In 1855, during the ceremonial opening of a bridge connecting St. Louis and Jefferson City, the structure collapsed and all but one car of a Pacific Railroad train plunged into the Gasconade River, killing more than thirty passengers and injuring scores of others. Among the dead was the father of five-year-old Katherine O’Flaherty, who would later become famous as the writer Kate Chopin. Her mother, Eliza O’Flaherty, suddenly found herself a widow, in mourning but also in sole possession of a large estate that (according to Chopin’s biographer Emily Toth) was worth $25,000, a considerable amount at the time. Four decades later, Chopin would use the incident as the basis for “The Story of an Hour”—but the outcome of her fictional retelling departs from the real-life calamity in a significant, startling way.

In recent decades this story (along with “Désirée’s Baby”) has become Chopin’s most famous work of short fiction—but its publication was initially resisted by magazine editors. Toth argues out that a tale any more faithful to O’Flaherty’s real-life widowhood “would have been much too radical, far too threatening, in the 1890s,” while the literary critic Sandra M. Gilbert points out that, even in its published form, Chopin’s story “questions the very institution of marriage.” According to the author’s account book, “The Story of an Hour” was rejected by
Vogue in April 1894, and during the following months it was similarly declined by Century Magazine, Short Stories, and Chap-Book.

But, that same year, Kate Chopin had published her story collection,
Bayou Folk, to universally favorable notices—over one hundred reviews in the national press, followed by a glowing profile that appeared in The Writer.
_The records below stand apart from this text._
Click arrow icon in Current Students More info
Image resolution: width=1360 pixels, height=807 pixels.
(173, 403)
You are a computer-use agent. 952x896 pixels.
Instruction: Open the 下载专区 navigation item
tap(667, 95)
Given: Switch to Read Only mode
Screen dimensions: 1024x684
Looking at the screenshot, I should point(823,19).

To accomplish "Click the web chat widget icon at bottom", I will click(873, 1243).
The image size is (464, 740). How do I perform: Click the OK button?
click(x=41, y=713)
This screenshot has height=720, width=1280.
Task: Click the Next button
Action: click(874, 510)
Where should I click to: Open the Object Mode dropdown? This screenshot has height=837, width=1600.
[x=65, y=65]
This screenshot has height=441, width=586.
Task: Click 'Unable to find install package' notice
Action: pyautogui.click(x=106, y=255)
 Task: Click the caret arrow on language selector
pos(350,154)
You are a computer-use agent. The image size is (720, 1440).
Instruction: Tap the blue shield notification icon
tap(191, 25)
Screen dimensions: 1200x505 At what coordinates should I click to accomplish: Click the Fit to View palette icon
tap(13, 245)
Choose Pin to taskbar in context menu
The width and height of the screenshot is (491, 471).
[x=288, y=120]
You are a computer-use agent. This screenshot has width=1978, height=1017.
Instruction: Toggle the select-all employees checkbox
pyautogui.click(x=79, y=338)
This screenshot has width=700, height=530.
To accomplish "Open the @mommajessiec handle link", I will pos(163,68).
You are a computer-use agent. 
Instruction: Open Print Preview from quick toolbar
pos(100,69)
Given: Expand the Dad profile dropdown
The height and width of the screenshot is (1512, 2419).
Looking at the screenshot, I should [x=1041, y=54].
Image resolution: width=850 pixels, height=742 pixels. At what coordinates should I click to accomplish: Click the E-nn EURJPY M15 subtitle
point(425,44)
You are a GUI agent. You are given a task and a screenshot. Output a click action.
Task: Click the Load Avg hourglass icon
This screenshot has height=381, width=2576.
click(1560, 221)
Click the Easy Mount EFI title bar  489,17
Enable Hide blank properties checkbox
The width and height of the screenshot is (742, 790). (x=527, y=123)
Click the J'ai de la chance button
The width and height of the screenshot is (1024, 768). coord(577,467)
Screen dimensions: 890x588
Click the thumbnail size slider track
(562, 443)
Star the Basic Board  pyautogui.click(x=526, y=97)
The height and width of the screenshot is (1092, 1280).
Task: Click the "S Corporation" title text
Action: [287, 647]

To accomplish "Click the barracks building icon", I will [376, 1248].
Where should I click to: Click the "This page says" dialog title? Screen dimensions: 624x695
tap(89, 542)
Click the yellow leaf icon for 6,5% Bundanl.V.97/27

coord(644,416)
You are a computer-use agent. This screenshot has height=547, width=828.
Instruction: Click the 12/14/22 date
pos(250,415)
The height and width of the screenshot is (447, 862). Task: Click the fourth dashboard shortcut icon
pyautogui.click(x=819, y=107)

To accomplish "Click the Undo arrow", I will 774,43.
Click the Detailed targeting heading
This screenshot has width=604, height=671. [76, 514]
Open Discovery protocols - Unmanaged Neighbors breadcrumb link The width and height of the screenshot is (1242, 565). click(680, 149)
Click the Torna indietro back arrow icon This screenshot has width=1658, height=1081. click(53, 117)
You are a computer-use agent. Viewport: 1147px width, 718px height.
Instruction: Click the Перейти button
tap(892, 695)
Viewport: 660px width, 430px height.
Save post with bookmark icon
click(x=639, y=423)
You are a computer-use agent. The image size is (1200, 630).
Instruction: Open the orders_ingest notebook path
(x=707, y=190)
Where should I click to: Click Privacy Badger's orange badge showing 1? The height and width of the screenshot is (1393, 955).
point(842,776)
Her growing fame allowed her to become even more adventurous with her fiction. And so in October she resubmitted the story to Vogue, and the editors reversed their decision—either because she had revised it or because of the extraordinary success of her book. It appeared in December under the title “The Dream of an Hour”—which, readers will agree, lends the story’s theme a different connotation—and it was reprinted a month later in St. Louis Life. (Chopin used both titles in her private papers, and recent editors have generally reprinted it as “The Story of an Hour.”)

This week’s selection was recommended by Jyothi Natarajan, a loyal
Story of the Week reader hailing all the way from Bangalore, India.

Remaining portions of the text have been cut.